O Estado de S. Paulo
Ministro não decidiu se vai se manifestar, mas já tem colega disposto a suspender de novo a votação
A nata do Judiciário se parece cada vez mais
com um clube onde menina não entra. Cármen Lúcia deve continuar ocupando a
única cadeira de ministra, mesmo com a saída de Luís Roberto Barroso. O
alijamento da participação feminina no Supremo Tribunal Federal (STF) não tem
impacto apenas visual, mas se reflete nas prioridades da pauta.
O processo sobre a descriminalização do aborto até a 12.ª semana de gestação, causa cara aos movimentos de defesa dos direitos das mulheres, aguarda julgamento desde 2017. Defensores da bandeira se animaram com a notícia de que Barroso cogita votar no processo antes de sábado, quando deixa a toga.
Em setembro de 2023, dias antes de se
aposentar, Rosa Weber votou pela descriminalização do aborto. A pauta se tornou
ato de despedida de ministros progressistas – mas, internamente, não é
considerada adequada para debate em plenário.
Há dois anos, o julgamento foi adiado pelo
pedido de vista de Barroso. Se votar agora, deve se alinhar à posição de Weber.
O ministro não decidiu se vai se manifestar, mas já tem colega disposto a
interromper de novo a votação.
Hoje, a perspectiva é de um placar apertado, com chance de maioria de votos contra o aborto.
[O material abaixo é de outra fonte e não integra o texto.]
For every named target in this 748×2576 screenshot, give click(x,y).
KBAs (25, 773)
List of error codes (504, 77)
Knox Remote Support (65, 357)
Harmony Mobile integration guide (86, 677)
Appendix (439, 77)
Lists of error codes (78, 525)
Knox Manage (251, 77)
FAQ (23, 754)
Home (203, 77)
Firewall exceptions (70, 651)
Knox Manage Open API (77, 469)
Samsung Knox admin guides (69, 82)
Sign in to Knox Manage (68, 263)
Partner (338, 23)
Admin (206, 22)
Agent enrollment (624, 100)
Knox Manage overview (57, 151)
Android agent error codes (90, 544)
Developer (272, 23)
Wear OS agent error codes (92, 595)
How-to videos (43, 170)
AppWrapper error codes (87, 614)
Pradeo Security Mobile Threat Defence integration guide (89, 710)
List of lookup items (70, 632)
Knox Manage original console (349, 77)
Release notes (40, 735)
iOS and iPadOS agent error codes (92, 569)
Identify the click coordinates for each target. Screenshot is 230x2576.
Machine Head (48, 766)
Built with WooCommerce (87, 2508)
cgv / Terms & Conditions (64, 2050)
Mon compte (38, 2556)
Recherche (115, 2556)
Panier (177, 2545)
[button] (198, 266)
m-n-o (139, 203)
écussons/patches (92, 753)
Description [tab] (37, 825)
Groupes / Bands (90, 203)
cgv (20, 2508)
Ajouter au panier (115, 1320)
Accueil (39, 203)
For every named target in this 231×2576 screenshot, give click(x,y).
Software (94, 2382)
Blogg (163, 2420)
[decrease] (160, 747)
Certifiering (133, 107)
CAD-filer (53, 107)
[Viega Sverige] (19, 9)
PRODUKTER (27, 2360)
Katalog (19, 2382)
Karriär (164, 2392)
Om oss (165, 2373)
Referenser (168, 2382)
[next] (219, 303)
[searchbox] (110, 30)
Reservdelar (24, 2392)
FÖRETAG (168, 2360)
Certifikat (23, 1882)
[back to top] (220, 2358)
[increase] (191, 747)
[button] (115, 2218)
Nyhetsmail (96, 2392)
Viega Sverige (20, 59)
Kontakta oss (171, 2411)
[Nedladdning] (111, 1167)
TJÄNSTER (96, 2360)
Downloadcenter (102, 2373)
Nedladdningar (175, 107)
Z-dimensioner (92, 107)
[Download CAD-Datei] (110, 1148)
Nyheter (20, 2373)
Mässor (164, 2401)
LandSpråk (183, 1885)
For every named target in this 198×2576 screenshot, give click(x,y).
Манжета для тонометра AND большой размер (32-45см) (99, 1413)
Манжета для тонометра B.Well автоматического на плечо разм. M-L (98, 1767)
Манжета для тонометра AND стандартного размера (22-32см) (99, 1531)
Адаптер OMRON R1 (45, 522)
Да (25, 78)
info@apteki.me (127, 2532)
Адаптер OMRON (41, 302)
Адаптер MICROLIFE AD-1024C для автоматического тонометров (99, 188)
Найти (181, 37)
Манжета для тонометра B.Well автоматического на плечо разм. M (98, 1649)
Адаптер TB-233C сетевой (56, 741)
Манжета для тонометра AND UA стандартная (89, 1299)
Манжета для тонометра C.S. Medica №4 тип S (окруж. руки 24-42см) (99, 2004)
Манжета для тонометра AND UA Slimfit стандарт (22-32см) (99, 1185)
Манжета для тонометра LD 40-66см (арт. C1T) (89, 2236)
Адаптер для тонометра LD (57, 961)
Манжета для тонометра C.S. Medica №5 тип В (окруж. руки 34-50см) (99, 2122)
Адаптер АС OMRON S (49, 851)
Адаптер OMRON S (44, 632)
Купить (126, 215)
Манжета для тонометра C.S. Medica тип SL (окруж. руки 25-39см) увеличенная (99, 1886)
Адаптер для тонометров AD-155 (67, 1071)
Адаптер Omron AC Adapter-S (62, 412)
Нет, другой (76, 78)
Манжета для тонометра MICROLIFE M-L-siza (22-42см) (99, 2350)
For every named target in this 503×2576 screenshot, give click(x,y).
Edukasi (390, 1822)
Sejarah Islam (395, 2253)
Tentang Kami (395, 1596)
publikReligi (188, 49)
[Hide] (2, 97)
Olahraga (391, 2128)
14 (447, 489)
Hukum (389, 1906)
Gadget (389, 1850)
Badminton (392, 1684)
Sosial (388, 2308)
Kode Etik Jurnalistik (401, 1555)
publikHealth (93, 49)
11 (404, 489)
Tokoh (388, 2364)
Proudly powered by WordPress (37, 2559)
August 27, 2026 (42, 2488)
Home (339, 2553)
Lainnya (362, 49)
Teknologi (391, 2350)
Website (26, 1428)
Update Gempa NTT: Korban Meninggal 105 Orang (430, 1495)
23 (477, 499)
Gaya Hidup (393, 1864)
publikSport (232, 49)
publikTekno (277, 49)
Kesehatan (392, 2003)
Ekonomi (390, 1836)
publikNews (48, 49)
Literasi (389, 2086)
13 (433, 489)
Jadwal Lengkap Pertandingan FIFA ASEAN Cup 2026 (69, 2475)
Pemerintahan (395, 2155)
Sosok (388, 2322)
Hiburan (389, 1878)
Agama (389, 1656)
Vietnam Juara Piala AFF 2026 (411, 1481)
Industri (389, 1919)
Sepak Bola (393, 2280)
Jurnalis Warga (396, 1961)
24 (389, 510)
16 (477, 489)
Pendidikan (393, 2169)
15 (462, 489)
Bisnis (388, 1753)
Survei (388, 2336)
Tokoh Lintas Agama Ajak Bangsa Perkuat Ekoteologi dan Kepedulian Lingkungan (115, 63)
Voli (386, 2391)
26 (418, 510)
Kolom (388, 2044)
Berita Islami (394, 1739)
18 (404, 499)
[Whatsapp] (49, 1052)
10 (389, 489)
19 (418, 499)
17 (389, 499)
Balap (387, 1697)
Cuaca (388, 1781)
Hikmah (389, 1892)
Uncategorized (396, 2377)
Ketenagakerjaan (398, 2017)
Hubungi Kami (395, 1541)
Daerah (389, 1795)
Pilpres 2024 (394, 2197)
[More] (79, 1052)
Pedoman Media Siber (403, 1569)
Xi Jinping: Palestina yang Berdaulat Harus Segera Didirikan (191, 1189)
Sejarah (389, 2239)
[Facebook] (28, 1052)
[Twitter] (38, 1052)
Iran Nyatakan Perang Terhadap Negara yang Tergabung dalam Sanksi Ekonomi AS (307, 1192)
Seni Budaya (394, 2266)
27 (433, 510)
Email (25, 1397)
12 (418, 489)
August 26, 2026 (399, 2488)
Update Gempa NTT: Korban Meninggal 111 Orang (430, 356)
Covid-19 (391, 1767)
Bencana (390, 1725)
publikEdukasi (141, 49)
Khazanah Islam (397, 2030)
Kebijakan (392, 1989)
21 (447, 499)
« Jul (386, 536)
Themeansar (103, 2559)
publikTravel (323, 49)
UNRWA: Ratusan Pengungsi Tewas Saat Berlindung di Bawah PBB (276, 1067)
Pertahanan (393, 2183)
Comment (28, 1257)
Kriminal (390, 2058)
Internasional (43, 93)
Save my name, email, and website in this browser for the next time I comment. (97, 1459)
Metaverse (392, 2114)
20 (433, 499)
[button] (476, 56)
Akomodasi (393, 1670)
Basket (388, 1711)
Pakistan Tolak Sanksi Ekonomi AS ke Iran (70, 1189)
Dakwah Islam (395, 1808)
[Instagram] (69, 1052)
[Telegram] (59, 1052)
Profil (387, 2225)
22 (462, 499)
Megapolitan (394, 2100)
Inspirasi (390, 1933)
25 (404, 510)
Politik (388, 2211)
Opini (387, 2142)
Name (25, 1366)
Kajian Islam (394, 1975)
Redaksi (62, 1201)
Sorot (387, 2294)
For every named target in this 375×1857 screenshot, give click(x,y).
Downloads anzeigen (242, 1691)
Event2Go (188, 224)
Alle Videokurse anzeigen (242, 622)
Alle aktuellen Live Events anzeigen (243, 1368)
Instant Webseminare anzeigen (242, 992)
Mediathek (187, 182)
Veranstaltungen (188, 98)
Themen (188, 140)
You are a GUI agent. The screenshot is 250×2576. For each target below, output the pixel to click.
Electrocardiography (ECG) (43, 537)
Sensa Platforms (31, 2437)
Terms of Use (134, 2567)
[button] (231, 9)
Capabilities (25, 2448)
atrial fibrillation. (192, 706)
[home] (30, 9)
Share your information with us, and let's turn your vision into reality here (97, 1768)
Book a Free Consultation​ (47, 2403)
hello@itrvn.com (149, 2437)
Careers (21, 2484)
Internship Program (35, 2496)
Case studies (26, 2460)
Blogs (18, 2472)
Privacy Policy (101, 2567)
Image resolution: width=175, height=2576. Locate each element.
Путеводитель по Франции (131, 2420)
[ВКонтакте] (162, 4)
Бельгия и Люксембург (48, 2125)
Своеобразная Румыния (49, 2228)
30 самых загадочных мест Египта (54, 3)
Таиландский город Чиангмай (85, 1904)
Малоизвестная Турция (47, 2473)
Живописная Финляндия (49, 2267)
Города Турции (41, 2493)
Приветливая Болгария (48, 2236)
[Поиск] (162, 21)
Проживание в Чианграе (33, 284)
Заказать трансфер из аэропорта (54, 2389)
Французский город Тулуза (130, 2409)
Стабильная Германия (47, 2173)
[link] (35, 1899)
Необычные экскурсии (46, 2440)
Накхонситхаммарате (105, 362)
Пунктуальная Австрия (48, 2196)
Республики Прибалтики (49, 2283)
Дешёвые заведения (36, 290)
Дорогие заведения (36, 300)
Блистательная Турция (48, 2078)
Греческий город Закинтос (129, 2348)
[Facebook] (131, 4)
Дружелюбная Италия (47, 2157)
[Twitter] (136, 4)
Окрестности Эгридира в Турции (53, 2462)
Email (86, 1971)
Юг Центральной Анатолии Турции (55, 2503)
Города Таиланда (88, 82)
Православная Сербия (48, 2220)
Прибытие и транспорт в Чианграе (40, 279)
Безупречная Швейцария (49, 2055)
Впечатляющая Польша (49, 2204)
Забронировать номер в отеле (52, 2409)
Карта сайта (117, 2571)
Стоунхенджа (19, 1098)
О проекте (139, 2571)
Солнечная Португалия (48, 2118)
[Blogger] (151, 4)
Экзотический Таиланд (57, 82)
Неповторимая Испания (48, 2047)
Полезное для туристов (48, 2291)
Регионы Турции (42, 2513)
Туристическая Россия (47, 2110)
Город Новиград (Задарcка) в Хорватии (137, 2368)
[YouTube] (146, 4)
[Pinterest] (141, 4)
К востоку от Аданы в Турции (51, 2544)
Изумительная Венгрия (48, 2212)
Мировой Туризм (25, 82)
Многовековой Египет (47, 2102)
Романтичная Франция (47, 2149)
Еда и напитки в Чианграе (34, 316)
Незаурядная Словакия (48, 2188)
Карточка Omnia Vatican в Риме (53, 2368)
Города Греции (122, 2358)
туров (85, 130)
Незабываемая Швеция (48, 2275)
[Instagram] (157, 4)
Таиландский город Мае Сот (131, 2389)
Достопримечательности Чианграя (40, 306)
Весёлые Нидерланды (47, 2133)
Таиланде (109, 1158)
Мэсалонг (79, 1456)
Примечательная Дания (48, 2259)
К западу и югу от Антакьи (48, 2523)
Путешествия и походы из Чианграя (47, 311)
Essa conta de bastidores incentivou Barroso a deixar o processo adormecido nos dois anos que presidiu o Supremo.
Se sair do tribunal sem votar, entregará a
vitória de bandeja à ala conservadora. A provável escolha de Jorge Messias, da
Advocacia-Geral da União (AGU), para substituir Barroso promete somar ao placar
um voto terrivelmente evangélico contra o aborto. Se Barroso votar, o sucessor
dele fica impedido de participar do julgamento.
A falta de disposição para encarar esse
debate é uma das consequências da formação de um Supremo essencialmente
masculino. A baixa representatividade de mulheres, aliás, se estende a outros
tribunais em Brasília. Das 92 cadeiras preenchidas hoje em Cortes superiores e
no STF, as ministras detêm apenas 19, ou 20,6% do total.
Quanto mais alto o degrau do Judiciário,
menos as magistradas são bem-vindas. Na primeira instância, as juízas ocupam
40,7% das vagas de titulares. Nos tribunais de segunda instância, 27% das
cadeiras são de desembargadoras. Os dados são do Conselho Nacional de Justiça
(CNJ).
Verdade seja dita: tirando o STF, Lula
ampliou as nomeações de mulheres para outros tribunais, como se fosse um prêmio
de consolação para as excluídas do topo. Também para compensar a provável
substituição de Barroso por Messias, Lula avalia dar o comando da AGU a uma
mulher. Mas ainda não bateu o martelo. O lobby dos candidatos masculinos está maior.